- TAREAS POR REALIZAR:
a: En el texto sobre las malocas amazónicas, ¿qué simboliza el fogón central de la maloca?
b: Prolonga el texto sobre las malocas amazónicas a partir de su última oración.

- FRAGMENTO DE TEXTO:
En la Amazonía la construcción de una maloca comienza con una señal precisa: el canto de las chicharras cuando el sol se ubica en el centro del cielo. Estas casas comunales, eje espiritual, político y cultural de pueblos como los Ticuna, Yagua o Uitoto, hoy enfrentan un riesgo silencioso: dejar de ser el centro de la vida comunitaria para convertirse en escenarios turísticos sin alma.

Todo empieza con un canto. Un sonido seco, agudo y continuo que emerge del corazón de la selva amazónica. En el mes de agosto, cuando el sol se alza justo en el centro del cielo y la humedad cede paso al verano, las chicharras entonan su canto más intenso. Para los pueblos indígenas del Amazonas, ese sonido no es solo señal de calor o apareamiento de insectos. Es una melodía cósmica. Es el anuncio del tiempo de construir una maloca.

“Cuando canta la chicharra es cuando el sol se levanta bien en la mitad del horizonte”. Así lo dijo el abuelo Naidenama, del pueblo Murui-Muina, sabedor de la Gente de Centro, en el interfluvio entre los ríos Caquetá y Putumayo. La maloca —ese gran techo sagrado— sólo puede levantarse cuando el universo da su señal.

Porque la maloca no es una casa cualquiera. Es el epítome de la arquitectura indígena amazónica, afirma el investigador Jorge De Los Ríos Anzola. Un cuerpo vivo donde convergen saberes ancestrales, relaciones sociales, historia mítica, cosmovisión astronómica y conexión con el ecosistema. O como escribió la arquitecta Margarita Vásquez: “la maloca es una representación material del cosmos, de los ciclos naturales, de la abundancia en las chagras y del clima espiritual de la comunidad”.

Más allá de su estructura física —hecha de madera, palma y barro—, la maloca expresa una manera de estar en el mundo. Su orientación responde a los equinoccios. Su altura refleja la verticalidad del pensamiento. Su fogón central, encendido siempre, simboliza el fuego de la palabra. Sus columnas internas son como ancestros que sostienen el orden colectivo. Nada está ahí por azar.

Construir una maloca no es levantar paredes: es revivir la historia de origen del pueblo, reproducir las prácticas de interacción con la selva y preparar el espacio donde se darán los ritos de paso, las danzas sagradas, los consejos de los mayores y los silencios del duelo. La chicharra, que canta cuando el sol toca el cénit del trópico, no sólo marca el verano: marca el tiempo sagrado para comenzar a construir. Su canto —que según los sabedores puede ser el llanto de un joven abandonado, o la voz de una madre que perdió a sus hijos— une el ciclo ecológico con el calendario espiritual.

- REGISTROS PROPORCIONADOS:
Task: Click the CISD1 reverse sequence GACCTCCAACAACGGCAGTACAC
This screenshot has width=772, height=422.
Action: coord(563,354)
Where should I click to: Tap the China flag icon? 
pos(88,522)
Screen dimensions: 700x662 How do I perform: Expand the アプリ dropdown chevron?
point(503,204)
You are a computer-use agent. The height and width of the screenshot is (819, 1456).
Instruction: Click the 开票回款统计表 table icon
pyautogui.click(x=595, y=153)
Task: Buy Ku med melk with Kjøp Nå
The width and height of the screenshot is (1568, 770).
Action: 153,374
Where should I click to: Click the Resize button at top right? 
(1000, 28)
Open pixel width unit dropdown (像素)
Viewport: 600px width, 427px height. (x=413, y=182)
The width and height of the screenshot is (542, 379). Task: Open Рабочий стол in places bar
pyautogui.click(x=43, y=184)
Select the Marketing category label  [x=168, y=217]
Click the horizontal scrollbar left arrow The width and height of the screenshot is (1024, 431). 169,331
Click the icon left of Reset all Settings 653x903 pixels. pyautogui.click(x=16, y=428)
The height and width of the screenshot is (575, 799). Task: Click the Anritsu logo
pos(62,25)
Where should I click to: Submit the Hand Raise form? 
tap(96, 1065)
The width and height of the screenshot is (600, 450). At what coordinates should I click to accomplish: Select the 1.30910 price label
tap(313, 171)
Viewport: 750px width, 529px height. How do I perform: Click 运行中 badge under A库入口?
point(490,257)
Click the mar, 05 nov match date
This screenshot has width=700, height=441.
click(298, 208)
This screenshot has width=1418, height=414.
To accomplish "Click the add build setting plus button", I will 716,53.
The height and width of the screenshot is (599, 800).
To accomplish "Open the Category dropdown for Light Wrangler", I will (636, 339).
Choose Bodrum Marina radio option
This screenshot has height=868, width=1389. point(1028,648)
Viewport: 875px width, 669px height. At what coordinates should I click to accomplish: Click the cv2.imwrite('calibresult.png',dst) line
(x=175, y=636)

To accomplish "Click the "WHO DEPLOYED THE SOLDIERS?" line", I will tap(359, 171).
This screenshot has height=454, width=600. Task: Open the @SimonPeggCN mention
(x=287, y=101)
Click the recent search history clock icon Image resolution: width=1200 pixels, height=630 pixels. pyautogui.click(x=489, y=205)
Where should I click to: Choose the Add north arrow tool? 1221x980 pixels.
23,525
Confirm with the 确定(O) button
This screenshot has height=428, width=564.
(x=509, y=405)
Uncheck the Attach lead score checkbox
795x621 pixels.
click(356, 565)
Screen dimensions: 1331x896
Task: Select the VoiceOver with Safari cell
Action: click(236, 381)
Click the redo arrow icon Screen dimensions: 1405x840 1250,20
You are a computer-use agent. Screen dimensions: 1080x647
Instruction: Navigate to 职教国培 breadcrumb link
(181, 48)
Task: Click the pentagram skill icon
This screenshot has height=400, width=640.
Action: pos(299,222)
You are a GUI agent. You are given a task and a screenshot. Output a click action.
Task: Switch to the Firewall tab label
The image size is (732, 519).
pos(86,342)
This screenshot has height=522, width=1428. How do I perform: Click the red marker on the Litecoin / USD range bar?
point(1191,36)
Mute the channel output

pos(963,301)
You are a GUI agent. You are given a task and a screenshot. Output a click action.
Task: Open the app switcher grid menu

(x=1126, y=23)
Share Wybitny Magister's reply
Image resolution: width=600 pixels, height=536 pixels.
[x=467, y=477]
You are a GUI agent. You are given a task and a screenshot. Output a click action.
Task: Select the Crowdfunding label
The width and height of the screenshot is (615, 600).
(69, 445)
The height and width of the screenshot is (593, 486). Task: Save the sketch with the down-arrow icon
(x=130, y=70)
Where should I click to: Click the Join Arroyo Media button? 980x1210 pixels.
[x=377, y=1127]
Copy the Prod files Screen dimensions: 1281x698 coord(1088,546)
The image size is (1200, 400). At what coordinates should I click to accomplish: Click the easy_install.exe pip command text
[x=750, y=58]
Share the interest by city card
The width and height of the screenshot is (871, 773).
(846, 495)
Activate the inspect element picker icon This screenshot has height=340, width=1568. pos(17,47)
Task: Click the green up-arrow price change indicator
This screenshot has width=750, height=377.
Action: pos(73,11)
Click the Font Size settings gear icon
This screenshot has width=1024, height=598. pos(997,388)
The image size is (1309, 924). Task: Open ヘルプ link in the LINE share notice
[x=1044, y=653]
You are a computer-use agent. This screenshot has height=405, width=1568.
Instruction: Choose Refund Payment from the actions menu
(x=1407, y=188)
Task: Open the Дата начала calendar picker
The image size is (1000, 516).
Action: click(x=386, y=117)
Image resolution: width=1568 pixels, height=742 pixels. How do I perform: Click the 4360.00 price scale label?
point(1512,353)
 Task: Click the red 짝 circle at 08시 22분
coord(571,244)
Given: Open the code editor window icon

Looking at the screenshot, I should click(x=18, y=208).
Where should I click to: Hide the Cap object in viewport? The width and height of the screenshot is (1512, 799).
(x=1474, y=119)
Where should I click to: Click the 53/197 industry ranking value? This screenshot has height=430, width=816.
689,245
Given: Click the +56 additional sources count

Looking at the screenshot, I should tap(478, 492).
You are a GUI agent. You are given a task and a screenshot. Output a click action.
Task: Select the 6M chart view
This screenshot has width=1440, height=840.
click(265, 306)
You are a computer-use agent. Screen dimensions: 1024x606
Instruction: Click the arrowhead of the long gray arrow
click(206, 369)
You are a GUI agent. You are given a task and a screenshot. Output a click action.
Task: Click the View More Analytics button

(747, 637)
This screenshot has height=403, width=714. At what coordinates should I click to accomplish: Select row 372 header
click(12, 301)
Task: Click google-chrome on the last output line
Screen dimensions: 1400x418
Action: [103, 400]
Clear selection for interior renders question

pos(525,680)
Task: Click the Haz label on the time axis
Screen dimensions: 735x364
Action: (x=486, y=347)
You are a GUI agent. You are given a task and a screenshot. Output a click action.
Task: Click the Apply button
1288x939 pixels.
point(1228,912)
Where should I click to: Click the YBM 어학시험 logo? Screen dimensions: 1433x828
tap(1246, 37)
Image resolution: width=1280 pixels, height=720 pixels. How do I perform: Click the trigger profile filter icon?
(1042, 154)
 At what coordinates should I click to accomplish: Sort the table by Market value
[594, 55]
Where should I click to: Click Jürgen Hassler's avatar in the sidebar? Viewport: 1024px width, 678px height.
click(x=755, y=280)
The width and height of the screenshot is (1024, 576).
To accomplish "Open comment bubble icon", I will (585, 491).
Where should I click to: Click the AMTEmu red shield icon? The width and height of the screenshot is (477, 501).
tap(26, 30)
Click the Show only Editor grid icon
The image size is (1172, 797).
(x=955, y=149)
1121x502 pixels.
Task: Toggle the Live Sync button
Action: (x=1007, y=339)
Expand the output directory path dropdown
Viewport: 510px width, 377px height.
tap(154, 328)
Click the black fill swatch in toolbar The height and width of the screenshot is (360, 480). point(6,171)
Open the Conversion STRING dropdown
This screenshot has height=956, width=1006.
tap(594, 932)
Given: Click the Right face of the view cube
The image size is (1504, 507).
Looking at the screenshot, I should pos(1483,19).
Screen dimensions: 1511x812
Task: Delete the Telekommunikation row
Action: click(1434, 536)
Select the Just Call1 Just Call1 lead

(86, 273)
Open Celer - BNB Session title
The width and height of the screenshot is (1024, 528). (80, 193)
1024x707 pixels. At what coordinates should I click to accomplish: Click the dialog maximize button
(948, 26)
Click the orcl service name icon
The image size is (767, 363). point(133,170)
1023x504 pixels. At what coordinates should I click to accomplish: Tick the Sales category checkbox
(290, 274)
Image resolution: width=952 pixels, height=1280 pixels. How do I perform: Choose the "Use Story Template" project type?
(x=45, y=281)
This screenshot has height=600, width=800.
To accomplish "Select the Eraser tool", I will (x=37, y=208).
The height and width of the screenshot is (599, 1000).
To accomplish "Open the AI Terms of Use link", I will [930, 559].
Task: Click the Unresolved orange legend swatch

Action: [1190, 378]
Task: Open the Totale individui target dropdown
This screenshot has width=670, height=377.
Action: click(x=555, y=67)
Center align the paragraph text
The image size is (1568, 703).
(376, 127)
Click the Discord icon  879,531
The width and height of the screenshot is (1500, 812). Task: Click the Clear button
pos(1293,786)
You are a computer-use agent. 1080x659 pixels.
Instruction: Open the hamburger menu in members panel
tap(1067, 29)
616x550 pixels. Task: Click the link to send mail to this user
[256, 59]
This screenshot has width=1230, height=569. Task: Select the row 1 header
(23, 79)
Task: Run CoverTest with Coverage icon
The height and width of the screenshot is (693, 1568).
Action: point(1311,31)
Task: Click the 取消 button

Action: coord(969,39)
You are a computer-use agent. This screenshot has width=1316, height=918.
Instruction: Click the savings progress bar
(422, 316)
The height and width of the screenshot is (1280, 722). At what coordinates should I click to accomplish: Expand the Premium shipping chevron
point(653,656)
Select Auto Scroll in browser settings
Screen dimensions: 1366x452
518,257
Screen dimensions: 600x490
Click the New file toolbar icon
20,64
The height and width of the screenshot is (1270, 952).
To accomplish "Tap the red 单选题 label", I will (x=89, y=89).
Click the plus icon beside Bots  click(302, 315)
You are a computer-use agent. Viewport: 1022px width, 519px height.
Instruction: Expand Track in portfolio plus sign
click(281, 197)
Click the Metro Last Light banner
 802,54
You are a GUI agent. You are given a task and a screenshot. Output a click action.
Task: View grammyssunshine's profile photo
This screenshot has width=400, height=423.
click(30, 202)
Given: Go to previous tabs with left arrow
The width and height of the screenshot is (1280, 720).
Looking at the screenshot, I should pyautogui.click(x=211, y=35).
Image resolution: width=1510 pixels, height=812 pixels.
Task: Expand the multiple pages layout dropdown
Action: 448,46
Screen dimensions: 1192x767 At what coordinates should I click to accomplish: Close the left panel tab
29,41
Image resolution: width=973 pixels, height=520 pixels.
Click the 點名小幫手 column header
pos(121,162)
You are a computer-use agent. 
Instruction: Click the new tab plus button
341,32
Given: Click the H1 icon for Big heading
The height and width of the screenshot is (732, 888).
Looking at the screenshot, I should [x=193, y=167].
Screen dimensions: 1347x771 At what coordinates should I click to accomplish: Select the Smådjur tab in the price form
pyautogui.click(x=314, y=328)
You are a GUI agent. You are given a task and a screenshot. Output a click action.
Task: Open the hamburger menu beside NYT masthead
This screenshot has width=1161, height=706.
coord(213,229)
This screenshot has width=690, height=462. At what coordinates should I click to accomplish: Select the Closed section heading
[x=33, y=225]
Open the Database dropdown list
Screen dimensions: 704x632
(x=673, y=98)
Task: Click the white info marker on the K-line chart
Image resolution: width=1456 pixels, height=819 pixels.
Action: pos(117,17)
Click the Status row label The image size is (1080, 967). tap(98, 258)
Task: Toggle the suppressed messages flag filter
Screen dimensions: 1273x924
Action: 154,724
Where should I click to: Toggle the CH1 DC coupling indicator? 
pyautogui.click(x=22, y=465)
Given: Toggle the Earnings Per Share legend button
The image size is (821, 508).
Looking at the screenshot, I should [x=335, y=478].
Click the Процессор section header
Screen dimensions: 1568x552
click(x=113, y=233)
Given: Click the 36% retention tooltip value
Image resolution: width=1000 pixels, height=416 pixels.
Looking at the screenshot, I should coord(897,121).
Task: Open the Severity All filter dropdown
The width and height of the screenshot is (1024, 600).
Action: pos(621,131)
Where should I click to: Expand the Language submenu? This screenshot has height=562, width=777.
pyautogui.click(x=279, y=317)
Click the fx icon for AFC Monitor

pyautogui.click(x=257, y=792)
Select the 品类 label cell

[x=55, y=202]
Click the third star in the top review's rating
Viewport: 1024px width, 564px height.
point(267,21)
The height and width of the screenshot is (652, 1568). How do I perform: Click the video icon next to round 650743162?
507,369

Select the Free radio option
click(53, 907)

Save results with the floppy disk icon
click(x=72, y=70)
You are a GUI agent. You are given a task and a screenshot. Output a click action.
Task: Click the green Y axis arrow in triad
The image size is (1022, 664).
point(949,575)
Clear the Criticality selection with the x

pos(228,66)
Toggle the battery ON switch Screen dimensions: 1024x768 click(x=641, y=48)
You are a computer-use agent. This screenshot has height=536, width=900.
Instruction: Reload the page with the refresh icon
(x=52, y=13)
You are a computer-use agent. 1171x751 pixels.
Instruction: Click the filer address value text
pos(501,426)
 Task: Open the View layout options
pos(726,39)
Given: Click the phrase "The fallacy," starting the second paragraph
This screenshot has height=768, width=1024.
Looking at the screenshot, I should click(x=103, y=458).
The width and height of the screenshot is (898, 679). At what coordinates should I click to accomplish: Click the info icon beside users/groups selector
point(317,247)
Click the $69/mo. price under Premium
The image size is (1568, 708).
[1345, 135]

- RESULTADOS ESPERADOS:
a: El fuego de la palabra.

b:
Este momento —el “tiempo de las chicharras”— es mucho más que un fenómeno biológico. Es una estación vivida y sentida. Una señal compartida por distintos pueblos amazónicos como los Ticuna, Yucuna, Tanimuka, Letuama, Matapí, etc. que reconocen en ese sonido el inicio de una nueva etapa de siembra, ritual, reunión y construcción. Y es así como se construye una maloca: con canto, con sol, con comunidad.

La maloca es el corazón palpitante de los pueblos indígenas amazónicos.

Una gran casa comunal de techo altísimo, tejida en palma, sostenida por columnas de sentido. No solo una estructura arquitectónica, sino un universo entero. Desde afuera parece una casa, pero para quienes la conocen, la han vivido y la han soñado, la maloca es templo, cosmos, útero, archivo, escuela, tribunal y escenario ritual.

Según el antropólogo Mauricio Pardo, la maloca no puede entenderse por partes: su diseño, su orientación, sus proporciones y su uso están profundamente conectados con la cosmovisión indígena, las estructuras de poder y los ciclos de la vida. “En ella se materializa un sistema de relaciones sociales, de roles, de posiciones, de poderes”, afirma. No es una vivienda colectiva: es un organismo vivo.

Desde el nacimiento hasta la muerte, desde la danza hasta el duelo, todo sucede bajo el techo sagrado de la maloca. Como bien lo explica Margarita Vásquez, “la maloca es el centro del mundo, donde se realiza el contacto entre lo celestial, lo terrenal y lo subterráneo”.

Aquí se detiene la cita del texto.